Harmony explains to her minions that Dawn is bait, meaning they cannot eat her. Harmony complains to Dawn about her problems until her mutinous minions attempt to kill them both. Buffy – who had threatened Spike until he revealed Harmony's location – arrives and easily kills most of the minions as Harmony escapes. The Slayer frees her sister and, when they get home, they agree not to tell their mother. The next day, Buffy and Giles talk about his decision to take over the magic shop, while Dawn writes in her journal that Buffy still thinks she is a nobody, but she will be in for a surprise.

==Production details==
When casting the role of Dawn, Sarah Michelle Gellar suggested they take a look at Michelle Trachtenberg. Dawn was originally conceived to be 12 years old, but after casting Trachtenberg, the writers raised the character's age to 14. However, the first few scripts were still written in the voice of a 12-year-old. Before being cast, Trachtenberg, a fan of the show, had written a letter to Joss Whedon that suggested how she could become a character on Buffy.

Michelle Trachtenberg was listed as a guest star in the previous episode. With effect from this episode she has been added to the title credits after Emma Caulfield.

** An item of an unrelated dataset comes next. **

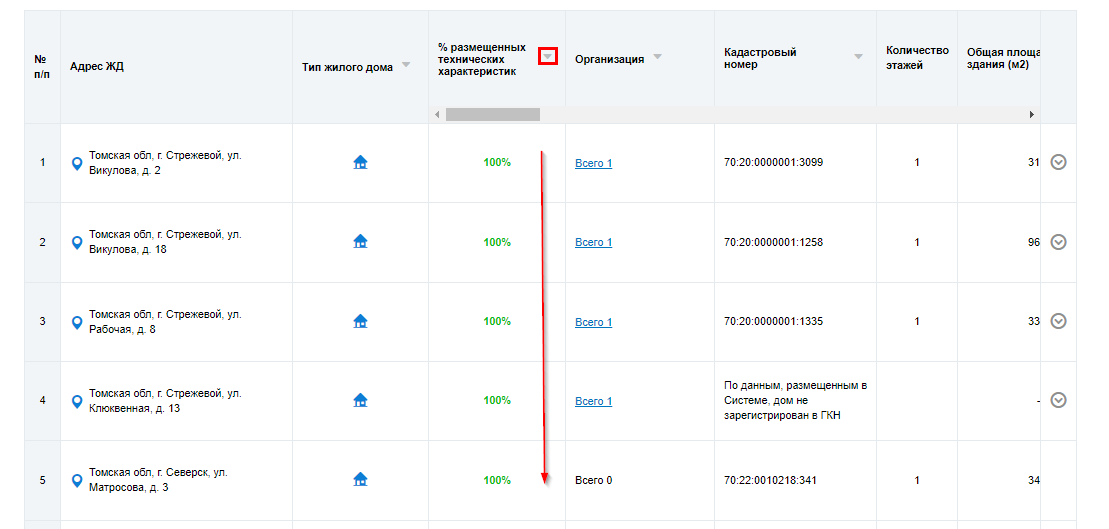This screenshot has width=1109, height=529.
Task: Expand row 1 details chevron
Action: (x=1059, y=162)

Mark Rabinowitz of Paste Magazine argues that, at this point of the series, "the ensemble was so large that Dawn's "Zeppo" moment never materialized. It was planned for Season Seven, but once the First Evil storyline got big, Dawn's life had to take a backseat. That said, by the last 15 or 20 episodes of the show, Dawn had become...a valued member of the Scoobies. But not in this episode: Here, she's just a brat."

==Critical reception==
Vox, ranking it at #101 of all 144 episodes on their "Worst to Best" list, and calling her "the Scrappy Doo of Buffy," writes, "Dawn comes off as a little more bratty and hard to deal with than she might have been otherwise. But her presence will anchor season five’s major arcs. And season five — which unites season two’s operatic story arcs with season three’s consistency — is one of Buffys three unimpeachable seasons."